Jak dodaje, rzadko bywa tak, że osoba dorosła mówi od razu, jaki ma cel. Najpierw wsłuchując się w potrzeby dziecka i jego problemy życiowe kreuje się na jedynego przyjaciela i powiernika, który jest w stanie je zrozumieć.
- W ten sposób buduje więź emocjonalną. Z czasem jednak zaczyna wchodzić na coraz to śmielsze tematy. Różnymi podstępami i zagrywkami próbuje np. uzyskać intymne zdjęcie nastolatki. A gdy je dostanie, zaczyna sugerować, iż może je ujawnić w internecie, jeśli ofiara nie zgodzi się spełnić jego oczekiwań seksualnych. Do zbliżeń dochodzi więc często nie dlatego, że dziewczynka tego chce, tylko z obawy o to, co się stanie i jak bardzo będzie skompromitowana w oczach rówieśników i rodziny, jeśli zapisy pewnych rozmów czy zdjęcia ujrzą światło dzienne
- policjant opisuje mechanizm działania pedofilów.
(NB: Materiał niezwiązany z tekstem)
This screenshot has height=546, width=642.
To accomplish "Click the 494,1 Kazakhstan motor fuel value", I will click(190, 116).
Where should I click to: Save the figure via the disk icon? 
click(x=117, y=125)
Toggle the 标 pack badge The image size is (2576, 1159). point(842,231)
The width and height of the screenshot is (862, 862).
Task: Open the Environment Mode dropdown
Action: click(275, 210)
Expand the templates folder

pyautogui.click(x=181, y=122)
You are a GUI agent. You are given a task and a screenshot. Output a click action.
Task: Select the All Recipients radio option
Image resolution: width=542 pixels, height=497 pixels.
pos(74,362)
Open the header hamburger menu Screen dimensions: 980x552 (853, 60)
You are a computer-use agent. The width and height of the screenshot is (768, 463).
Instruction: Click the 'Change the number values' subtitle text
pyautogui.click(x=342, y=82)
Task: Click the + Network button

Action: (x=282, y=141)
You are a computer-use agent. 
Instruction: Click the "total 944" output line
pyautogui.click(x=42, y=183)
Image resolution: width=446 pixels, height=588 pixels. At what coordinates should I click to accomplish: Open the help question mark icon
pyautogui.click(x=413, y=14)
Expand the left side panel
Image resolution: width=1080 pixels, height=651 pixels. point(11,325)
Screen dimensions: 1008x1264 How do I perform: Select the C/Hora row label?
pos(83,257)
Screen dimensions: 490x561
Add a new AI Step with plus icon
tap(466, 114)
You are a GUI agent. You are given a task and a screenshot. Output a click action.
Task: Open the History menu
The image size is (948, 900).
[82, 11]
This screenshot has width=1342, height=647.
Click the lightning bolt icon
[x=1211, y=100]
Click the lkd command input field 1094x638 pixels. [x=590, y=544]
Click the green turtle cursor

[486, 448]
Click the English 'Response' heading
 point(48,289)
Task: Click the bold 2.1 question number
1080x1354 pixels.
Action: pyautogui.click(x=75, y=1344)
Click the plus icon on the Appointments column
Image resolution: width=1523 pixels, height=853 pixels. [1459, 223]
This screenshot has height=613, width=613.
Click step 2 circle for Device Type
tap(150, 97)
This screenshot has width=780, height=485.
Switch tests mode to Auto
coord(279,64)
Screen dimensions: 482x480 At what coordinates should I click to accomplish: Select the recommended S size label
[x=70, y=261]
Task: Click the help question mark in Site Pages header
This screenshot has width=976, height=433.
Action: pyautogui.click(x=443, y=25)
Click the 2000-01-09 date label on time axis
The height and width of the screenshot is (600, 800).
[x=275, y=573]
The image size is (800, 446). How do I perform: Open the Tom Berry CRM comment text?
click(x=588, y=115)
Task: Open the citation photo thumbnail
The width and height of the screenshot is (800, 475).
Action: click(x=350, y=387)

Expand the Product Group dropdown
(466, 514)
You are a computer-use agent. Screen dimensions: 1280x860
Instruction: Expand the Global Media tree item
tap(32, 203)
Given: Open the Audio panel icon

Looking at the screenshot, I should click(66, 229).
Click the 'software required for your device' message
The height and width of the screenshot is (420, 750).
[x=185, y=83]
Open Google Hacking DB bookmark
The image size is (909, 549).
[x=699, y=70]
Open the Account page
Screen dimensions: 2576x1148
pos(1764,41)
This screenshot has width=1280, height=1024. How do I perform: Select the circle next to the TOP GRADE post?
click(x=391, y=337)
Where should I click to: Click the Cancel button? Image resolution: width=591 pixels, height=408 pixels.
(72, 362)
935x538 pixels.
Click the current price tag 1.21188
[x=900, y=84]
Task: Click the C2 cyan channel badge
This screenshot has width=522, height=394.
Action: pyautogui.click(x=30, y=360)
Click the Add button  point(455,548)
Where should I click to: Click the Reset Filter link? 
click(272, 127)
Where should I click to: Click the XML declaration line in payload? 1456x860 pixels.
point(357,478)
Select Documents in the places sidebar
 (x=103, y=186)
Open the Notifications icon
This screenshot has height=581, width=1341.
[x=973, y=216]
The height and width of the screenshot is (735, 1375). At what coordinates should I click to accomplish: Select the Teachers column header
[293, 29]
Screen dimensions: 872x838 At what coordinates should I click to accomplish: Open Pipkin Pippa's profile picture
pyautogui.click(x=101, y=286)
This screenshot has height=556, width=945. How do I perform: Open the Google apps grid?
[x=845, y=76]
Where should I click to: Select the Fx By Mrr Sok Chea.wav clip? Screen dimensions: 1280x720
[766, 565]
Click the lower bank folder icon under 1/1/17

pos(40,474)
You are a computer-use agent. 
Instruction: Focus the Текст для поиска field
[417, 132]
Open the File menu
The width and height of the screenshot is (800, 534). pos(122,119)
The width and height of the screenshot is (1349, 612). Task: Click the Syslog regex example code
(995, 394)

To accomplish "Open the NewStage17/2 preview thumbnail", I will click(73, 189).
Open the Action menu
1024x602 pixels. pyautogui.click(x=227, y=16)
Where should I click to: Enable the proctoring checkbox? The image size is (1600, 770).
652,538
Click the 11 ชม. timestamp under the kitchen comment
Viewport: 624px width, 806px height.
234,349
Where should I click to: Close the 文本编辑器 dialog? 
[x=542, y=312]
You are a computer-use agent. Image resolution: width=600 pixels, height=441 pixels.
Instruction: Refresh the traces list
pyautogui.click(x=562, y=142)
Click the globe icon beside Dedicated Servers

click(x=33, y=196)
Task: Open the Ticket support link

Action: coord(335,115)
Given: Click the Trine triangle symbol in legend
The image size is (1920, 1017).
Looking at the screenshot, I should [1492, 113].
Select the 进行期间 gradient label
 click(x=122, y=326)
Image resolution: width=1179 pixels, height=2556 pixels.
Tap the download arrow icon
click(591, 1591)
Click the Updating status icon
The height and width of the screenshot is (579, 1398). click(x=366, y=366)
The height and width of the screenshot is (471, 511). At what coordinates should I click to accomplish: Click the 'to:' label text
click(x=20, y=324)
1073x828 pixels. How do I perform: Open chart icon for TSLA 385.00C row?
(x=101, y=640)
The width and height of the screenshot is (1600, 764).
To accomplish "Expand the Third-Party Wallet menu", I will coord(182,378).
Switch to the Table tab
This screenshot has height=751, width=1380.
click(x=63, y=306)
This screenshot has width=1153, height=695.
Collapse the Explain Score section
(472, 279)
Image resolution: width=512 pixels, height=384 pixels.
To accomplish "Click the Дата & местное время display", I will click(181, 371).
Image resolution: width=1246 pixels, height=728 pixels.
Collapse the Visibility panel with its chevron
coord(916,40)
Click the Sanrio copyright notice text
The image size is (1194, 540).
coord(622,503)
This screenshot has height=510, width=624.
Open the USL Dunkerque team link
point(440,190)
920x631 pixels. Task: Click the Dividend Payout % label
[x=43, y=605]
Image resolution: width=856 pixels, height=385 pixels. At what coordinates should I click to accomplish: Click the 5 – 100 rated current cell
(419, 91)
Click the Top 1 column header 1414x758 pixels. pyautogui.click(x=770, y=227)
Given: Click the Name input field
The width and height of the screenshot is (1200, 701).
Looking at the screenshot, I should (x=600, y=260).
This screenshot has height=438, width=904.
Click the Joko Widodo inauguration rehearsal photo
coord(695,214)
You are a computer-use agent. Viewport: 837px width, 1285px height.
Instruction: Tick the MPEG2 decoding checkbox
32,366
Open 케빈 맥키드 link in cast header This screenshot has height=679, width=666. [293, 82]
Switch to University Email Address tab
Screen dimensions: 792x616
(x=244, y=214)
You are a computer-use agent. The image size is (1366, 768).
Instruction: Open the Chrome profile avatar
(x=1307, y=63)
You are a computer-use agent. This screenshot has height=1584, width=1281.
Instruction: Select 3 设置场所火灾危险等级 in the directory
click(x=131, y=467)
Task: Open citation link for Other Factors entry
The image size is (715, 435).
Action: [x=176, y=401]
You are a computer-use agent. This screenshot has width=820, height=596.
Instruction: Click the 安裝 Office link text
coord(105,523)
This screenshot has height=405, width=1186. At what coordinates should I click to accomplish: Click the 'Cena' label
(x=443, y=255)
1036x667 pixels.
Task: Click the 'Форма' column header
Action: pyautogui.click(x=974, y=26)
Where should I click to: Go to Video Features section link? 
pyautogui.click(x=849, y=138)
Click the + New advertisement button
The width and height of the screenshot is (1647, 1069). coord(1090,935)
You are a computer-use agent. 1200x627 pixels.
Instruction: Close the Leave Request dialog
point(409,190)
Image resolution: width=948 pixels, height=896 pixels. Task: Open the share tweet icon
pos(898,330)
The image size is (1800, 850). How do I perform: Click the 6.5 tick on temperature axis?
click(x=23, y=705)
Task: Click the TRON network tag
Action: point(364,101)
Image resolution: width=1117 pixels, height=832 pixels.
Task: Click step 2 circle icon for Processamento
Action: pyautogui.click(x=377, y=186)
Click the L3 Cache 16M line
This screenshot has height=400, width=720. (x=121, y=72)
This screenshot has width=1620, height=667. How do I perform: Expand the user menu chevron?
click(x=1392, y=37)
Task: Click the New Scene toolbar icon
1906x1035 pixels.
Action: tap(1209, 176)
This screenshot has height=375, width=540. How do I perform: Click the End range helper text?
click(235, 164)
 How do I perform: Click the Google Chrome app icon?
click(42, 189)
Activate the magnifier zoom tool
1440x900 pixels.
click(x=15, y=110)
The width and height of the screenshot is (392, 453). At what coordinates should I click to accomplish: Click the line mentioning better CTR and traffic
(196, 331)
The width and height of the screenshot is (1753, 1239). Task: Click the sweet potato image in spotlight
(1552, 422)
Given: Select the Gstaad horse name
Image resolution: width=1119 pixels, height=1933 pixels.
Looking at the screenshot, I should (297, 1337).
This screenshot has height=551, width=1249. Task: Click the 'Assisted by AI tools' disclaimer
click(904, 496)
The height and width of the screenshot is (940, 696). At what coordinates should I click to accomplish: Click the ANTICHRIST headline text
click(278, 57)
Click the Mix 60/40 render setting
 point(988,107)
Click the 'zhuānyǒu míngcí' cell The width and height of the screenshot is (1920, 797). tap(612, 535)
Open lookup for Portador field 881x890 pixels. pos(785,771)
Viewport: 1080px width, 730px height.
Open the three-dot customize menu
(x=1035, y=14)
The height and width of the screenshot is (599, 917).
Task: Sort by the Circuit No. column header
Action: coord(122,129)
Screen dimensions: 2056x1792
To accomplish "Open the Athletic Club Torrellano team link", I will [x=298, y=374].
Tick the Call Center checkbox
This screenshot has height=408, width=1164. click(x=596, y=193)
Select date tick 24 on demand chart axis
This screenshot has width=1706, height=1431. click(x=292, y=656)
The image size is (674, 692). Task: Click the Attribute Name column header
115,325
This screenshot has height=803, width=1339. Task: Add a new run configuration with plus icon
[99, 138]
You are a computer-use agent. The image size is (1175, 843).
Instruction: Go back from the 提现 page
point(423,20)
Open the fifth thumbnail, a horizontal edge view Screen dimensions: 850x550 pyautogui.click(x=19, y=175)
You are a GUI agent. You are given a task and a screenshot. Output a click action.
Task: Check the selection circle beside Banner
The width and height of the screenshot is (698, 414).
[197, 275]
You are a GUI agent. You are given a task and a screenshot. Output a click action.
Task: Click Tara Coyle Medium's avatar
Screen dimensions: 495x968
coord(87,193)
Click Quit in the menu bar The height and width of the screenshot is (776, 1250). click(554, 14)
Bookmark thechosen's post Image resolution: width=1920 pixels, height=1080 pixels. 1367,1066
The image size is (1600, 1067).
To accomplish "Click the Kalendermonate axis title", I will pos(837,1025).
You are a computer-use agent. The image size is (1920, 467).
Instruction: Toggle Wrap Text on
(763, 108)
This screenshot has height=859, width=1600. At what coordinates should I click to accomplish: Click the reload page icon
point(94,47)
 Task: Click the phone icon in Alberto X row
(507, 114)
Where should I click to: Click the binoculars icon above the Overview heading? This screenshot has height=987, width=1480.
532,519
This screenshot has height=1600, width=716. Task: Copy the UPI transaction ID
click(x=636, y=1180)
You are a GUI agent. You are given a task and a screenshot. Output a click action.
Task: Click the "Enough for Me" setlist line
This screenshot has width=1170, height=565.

Podczas przesłuchania zatrzymany mężczyzna z Podkarpacia przyznał się do wykorzystywania seksualnego zabrzańskiej 13-latki. Teraz grozi mu do 12 lat więzienia. Sprawa jest jednak rozwojowa, bo w jego mieszkaniu znaleziono materiały z dziecięcą pornografią i zabezpieczone zapisy innych rozmów. Trwa więc weryfikowanie czy mogło być więcej ofiar pedofila. Nie jest wykluczone, że zatrzymanemu przedstawione zostaną kolejne zarzuty.
Ostatni raz innego pedofila zatrzymano w Zabrzu 3 listopada ubr. na dworcu kolejowym w centrum miasta. Był przekonany, że umówił się na seksualne igraszki z dwiema dziewczętami w wieku 13 i 14 lat. W rzeczywistości były to „pozorantki” podstawione przez słynnego łowcę pedofilii Krzysztofa Dymkowskiego (byłego motorniczego), którego relacje z ujęć przestępców prezentowane są nie tylko w internecie, ale też w cyklu reportaży dużej stacji telewizyjnej w Polsce.